Co-offensive coordinator Seth Littrell is labeled as the Sooners’ quarterbacks coach on top of his play-calling duties. The argument against Littrell having that job is that he never played the position as a former fullback at OU. He had also never coached the position until Venables promoted him from offensive analyst this past offseason to replace Jeff Lebby, who left to become the head coach at Mississippi State. This is Littrell’s 22nd season coaching college football in some capacity and the only positions he had coached until now, at least in his job description, were running backs and tight ends. 

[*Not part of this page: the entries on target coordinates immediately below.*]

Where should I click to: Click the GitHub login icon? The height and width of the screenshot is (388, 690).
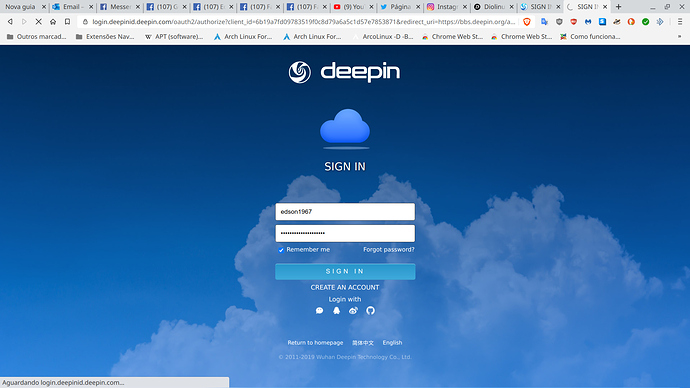coord(371,311)
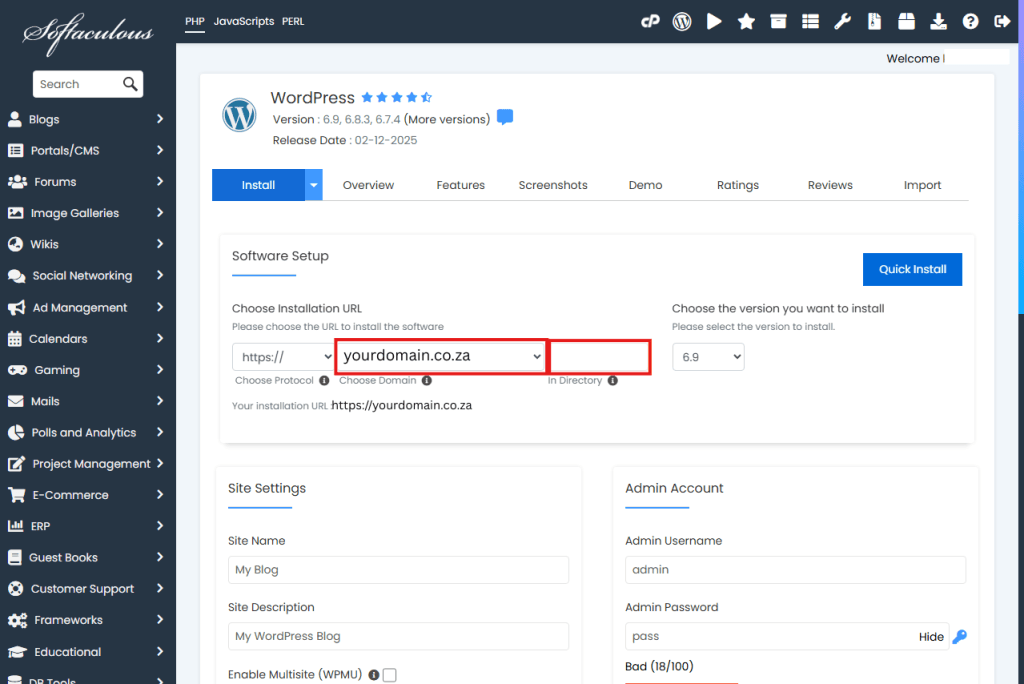
Task: Open the WordPress manager icon in top bar
Action: 682,21
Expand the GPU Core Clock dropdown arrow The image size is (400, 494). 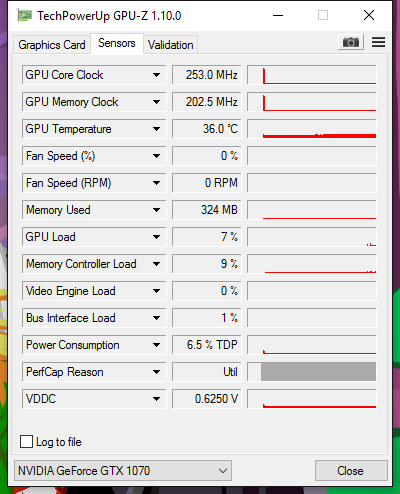[156, 75]
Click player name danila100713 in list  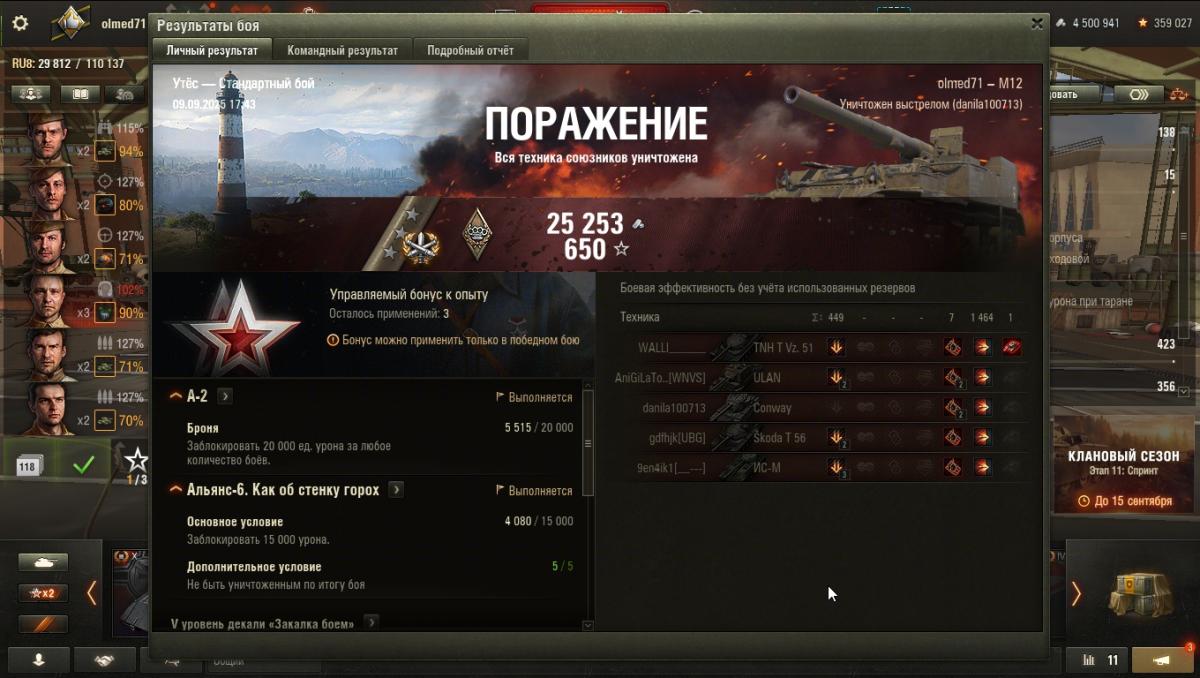(x=674, y=408)

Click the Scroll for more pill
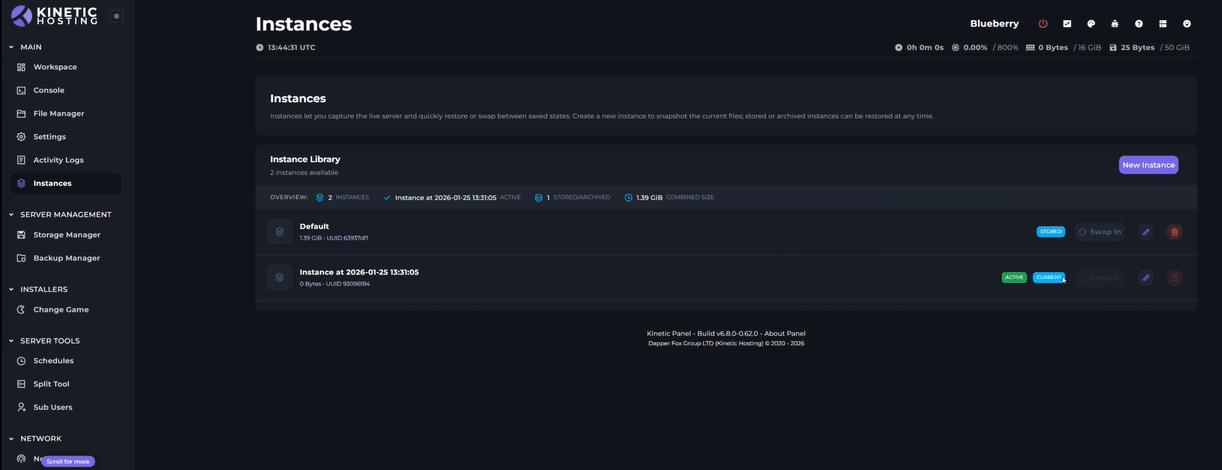68,461
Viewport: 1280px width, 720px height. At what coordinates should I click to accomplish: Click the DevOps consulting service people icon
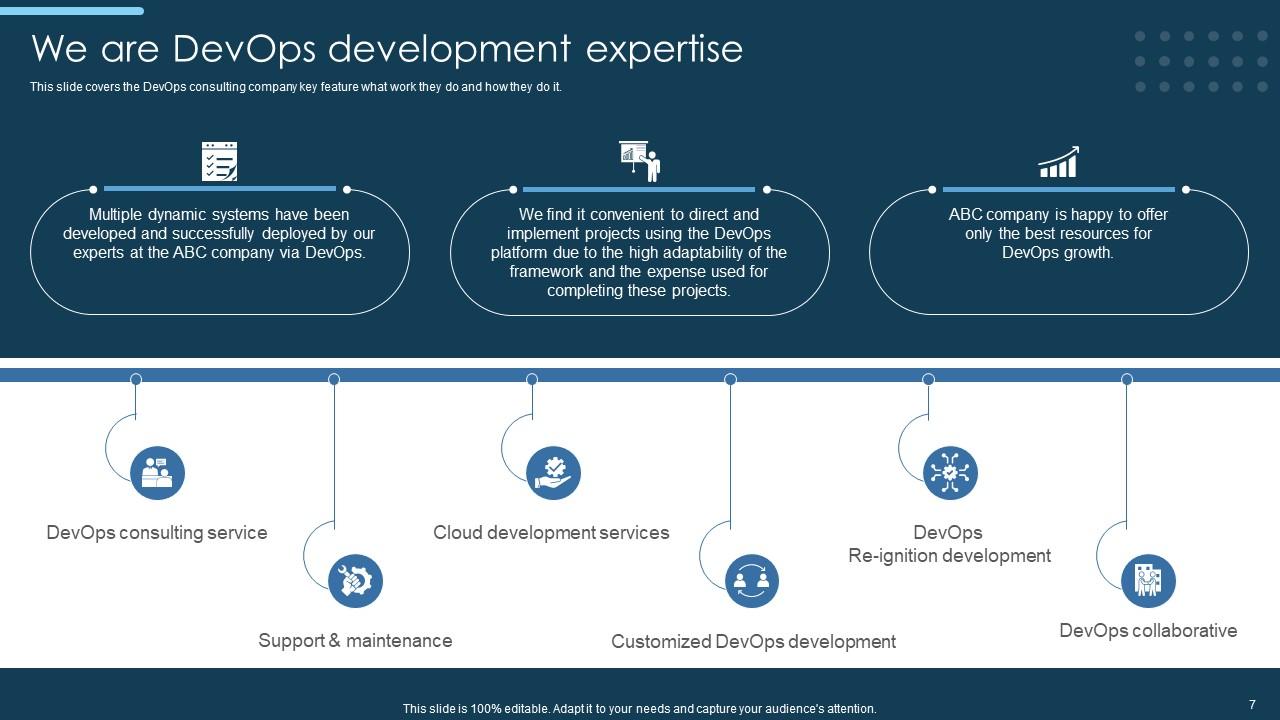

The fact Littrell is coaching a position he has no real prior experience with has emerged as a glaring issue as the Sooners have struggled at the position. First, heralded 5-star recruit Jackson Arnold was the presumed future of the program and next quarterback to continue a great lineage the Sooners have at the position as five former OU quarterbacks started for NFL teams on Sunday. Arnold, a sophomore, was then benched during his fifth career start against Tennessee. He was replaced by freshman Michael Hawkins Jr., a 4-star dual-threat quarterback with speed that was compared to Kyler Murray by teammates. 

Hawkins was solid in his first start against Auburn, leading his team to a road victory while completing a clutch deep ball and putting his body on the line for a two-point conversion. But against Texas, he was 19-of-30 for 148 yards while failing to lead his offense into the end zone. The struggle, although only one game, not only stirred questions of another QB shakeup, but also influenced the fan question on Venable’s weekly coach’s show on Monday. 

The question: “Would it benefit to have a coach dedicated to the quarterback position, a quarterbacks coach who played that position?”

Venables answer: “Well, I mean, yeah, you want somebody that can be a great teacher – the fundamentals of it, the scheme part of it, the decision-making part, the development piece. On our staff, we've got Coach Littrell, that he's coached quarterbacks for a long time, and a lot of the best coaches, they coach several positions on both sides of the ball and that helps them be a better teacher at what they're doing. He's had high-level success coaching quarterbacks.”

Venables went on to also mention offensive analysts Jack Lowary and Kevin Johns. Lowary is in his first season at OU after spending 2023 at Tennessee under Josh Heupel in the same position. He also played for Heupel at Missouri. 

Johns is also at OU for his first season. He’s an experienced coach with stops at Duke, Memphis, Western Michigan and Indiana as a quarterbacks coach. He was also offensive coordinator at all those places, including at Texas Tech in 2018, when current Oklahoma State quarterback Alan Bowman started as a freshman for the Red Raiders. 

“We got a small army of those kind of coaches,” Venables said. “And then, hey, if you have somebody that's also a coordinator that coaches those quarterbacks, that could be a great thing, too.”